- Opening Delimiter -

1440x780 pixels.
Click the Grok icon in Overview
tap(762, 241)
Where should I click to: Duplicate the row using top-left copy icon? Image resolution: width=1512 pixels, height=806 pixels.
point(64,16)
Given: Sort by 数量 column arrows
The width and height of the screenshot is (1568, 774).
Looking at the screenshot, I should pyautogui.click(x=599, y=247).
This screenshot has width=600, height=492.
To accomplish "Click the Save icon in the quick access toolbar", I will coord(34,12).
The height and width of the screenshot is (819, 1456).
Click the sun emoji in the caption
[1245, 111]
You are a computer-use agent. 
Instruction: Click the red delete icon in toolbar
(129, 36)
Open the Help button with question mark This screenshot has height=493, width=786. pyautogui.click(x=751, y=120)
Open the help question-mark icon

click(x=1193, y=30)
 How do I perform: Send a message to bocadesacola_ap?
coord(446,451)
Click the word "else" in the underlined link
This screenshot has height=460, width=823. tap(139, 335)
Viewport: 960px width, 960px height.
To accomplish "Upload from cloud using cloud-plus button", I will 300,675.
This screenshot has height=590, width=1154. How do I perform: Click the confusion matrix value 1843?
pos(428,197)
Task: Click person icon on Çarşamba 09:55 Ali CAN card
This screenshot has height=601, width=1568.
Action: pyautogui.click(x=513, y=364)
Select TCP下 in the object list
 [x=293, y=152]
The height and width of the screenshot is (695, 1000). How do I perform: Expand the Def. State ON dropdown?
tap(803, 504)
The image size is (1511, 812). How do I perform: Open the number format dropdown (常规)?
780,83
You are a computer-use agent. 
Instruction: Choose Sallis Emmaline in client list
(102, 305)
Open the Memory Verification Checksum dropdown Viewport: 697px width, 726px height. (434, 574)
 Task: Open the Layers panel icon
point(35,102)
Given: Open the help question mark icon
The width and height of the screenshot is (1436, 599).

- Closing Delimiter -

**Problem statement**
Retype each line of the listing exactly as it was given above.

**Result of this task**
1440x780 pixels.
Click the Grok icon in Overview
tap(762, 241)
Where should I click to: Duplicate the row using top-left copy icon? Image resolution: width=1512 pixels, height=806 pixels.
point(64,16)
Given: Sort by 数量 column arrows
The width and height of the screenshot is (1568, 774).
Looking at the screenshot, I should pyautogui.click(x=599, y=247).
This screenshot has width=600, height=492.
To accomplish "Click the Save icon in the quick access toolbar", I will coord(34,12).
The height and width of the screenshot is (819, 1456).
Click the sun emoji in the caption
[1245, 111]
You are a computer-use agent. 
Instruction: Click the red delete icon in toolbar
(129, 36)
Open the Help button with question mark This screenshot has height=493, width=786. pyautogui.click(x=751, y=120)
Open the help question-mark icon

click(x=1193, y=30)
 How do I perform: Send a message to bocadesacola_ap?
coord(446,451)
Click the word "else" in the underlined link
This screenshot has height=460, width=823. tap(139, 335)
Viewport: 960px width, 960px height.
To accomplish "Upload from cloud using cloud-plus button", I will 300,675.
This screenshot has height=590, width=1154. How do I perform: Click the confusion matrix value 1843?
pos(428,197)
Task: Click person icon on Çarşamba 09:55 Ali CAN card
This screenshot has height=601, width=1568.
Action: pyautogui.click(x=513, y=364)
Select TCP下 in the object list
 [x=293, y=152]
The height and width of the screenshot is (695, 1000). How do I perform: Expand the Def. State ON dropdown?
tap(803, 504)
The image size is (1511, 812). How do I perform: Open the number format dropdown (常规)?
780,83
You are a computer-use agent. 
Instruction: Choose Sallis Emmaline in client list
(102, 305)
Open the Memory Verification Checksum dropdown Viewport: 697px width, 726px height. (434, 574)
 Task: Open the Layers panel icon
point(35,102)
Given: Open the help question mark icon
The width and height of the screenshot is (1436, 599).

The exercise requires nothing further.